What you should do: Tally the lines of the material below that contain the string "label", matching case exactly. Reply with the number alone.

Records for this task:
(begin)

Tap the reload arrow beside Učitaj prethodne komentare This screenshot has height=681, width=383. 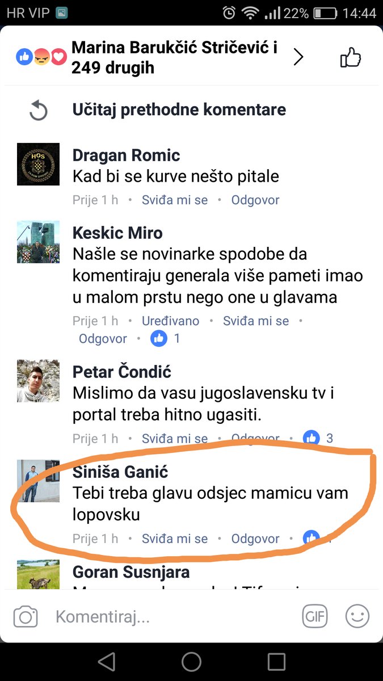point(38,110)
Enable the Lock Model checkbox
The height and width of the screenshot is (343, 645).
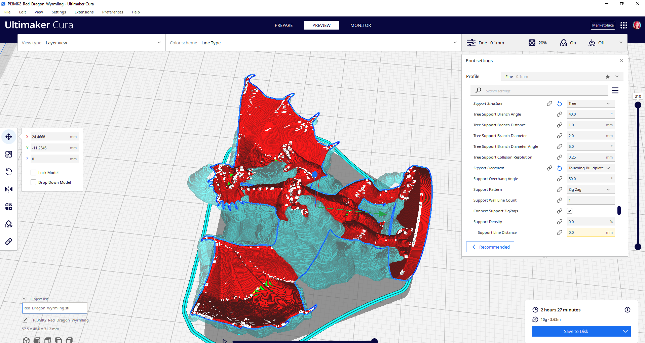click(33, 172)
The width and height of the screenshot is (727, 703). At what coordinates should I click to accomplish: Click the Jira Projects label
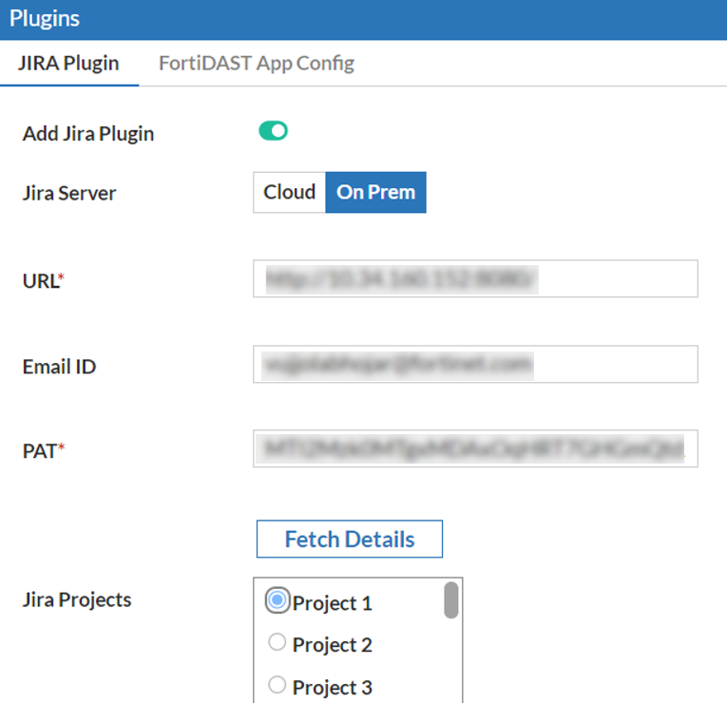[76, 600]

(end)
(begin)

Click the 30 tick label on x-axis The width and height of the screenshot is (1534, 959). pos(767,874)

(end)

Answer below: 2